Solution Approach 2:
The patent moves from traditional 3D-to-2D projection modeling to a dense field representation that operates at the pixel level across the 2D image plane. By representing the transformation as a dense field of vectors and latitude values rather than a single projection model, the system can locally adapt to cropping and warping operations while maintaining overall geometric consistency.

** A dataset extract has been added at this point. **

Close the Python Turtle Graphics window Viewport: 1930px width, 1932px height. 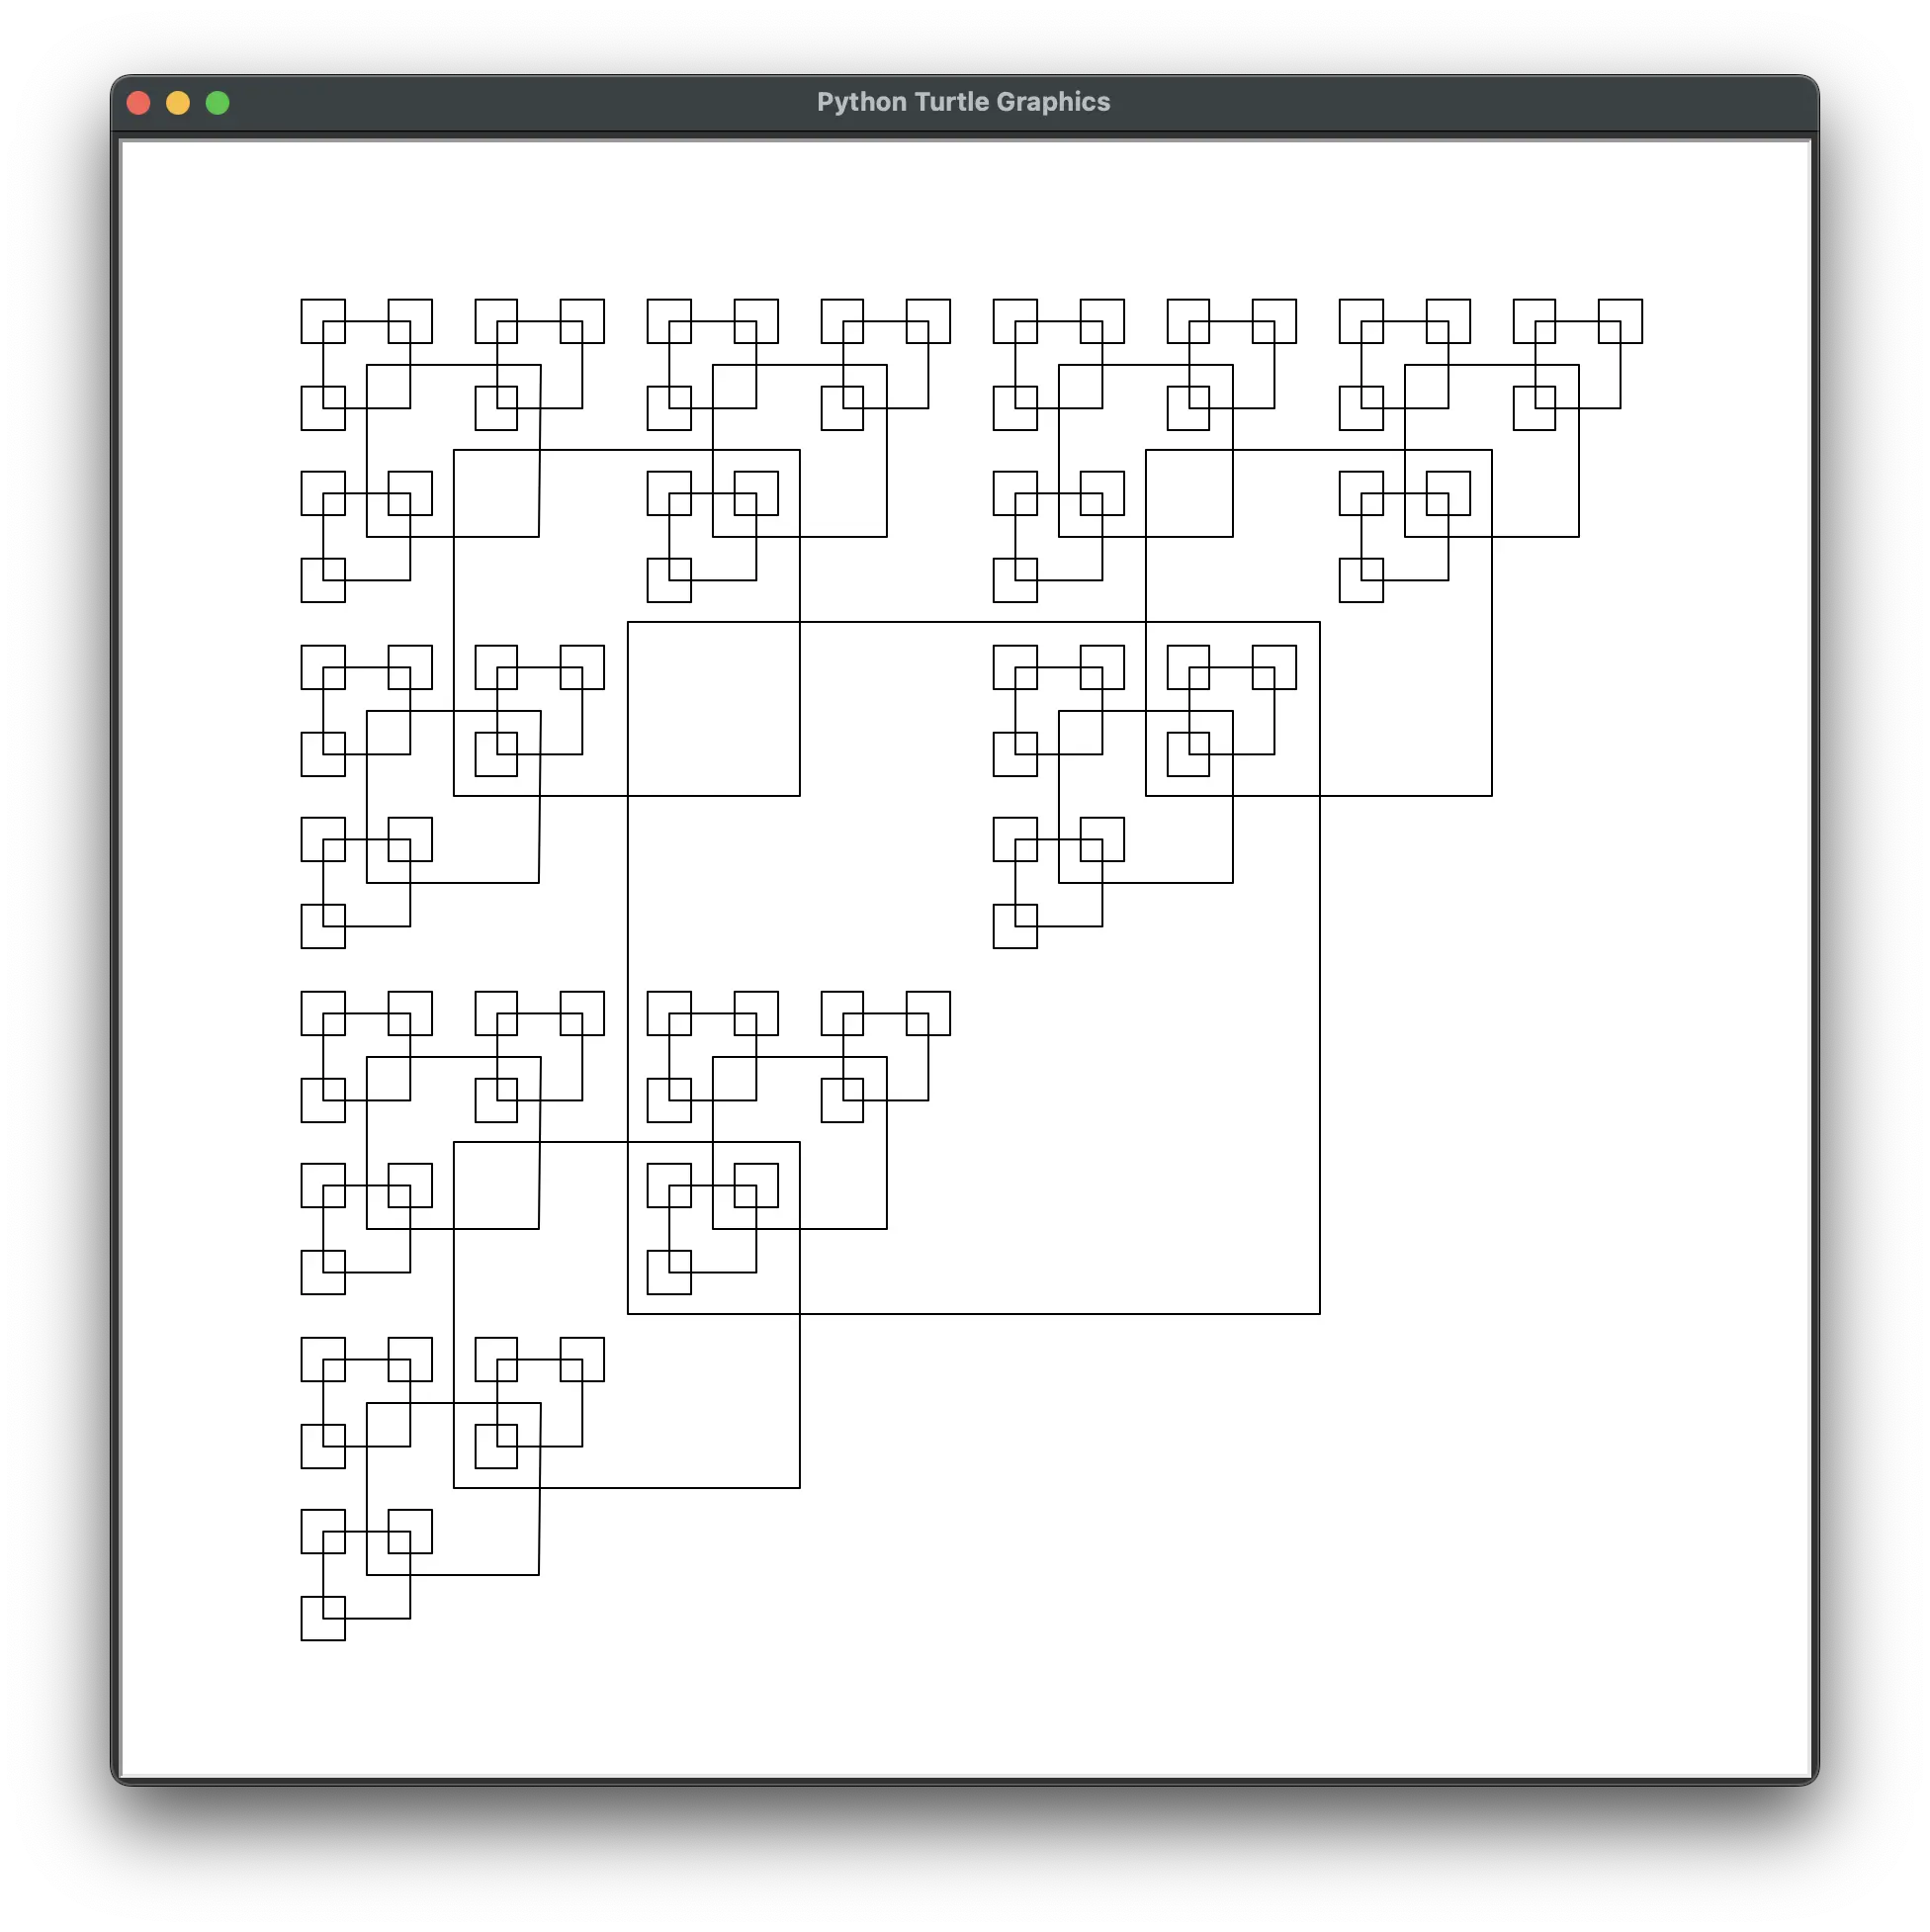[x=139, y=103]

2Adaptability or versatility
If dense field machine learning model is used, then view calibration parameters can be estimated for manipulated images, but computational complexity increases
Solution Approach 1:
The patent divides the complex camera calibration task into two separate dense field estimation problems: vertical vector field estimation and latitude dense field estimation. This segmentation allows each field to be modeled independently with specialized neural network architectures, reducing the overall complexity compared to a single monolithic model while improving adaptability to different types of image manipulations.
3Ease of manufacture
If traditional camera models are assumed, then calibration is simpler, but accuracy suffers for uncontrolled images
Solution Approach 1:
The patent introduces dense fields (vertical vector field and latitude dense field) as intermediary representations between the input image and the final camera parameters. These dense fields act as mediators that capture the geometric transformation in a manipulation-robust manner, allowing the system to bypass the limitations of traditional camera models while still producing accurate camera parameter estimates for uncontrolled images.
Data Source
AI summary
Systems and methods for image dense field based view calibration are provided. In one embodiment, an input image is applied to a dense field machine learning model that generates a vertical vector dense field (VVF) and a latitude dense field (LDF) from the input image. The VVF comprises a vertical vector of a projected vanishing point direction for each of the pixels of the input image. The latitude dense field (LDF) comprises a projected latitude value for the pixels of the input image. A dense field map for the input image comprising the VVF and the LDF can be directly or indirectly used for a variety of image processing manipulations. The VVF and LDF can be optionally used to derive traditional camera calibration parameters from uncontrolled images that have undergone undocumented or unknown manipulations.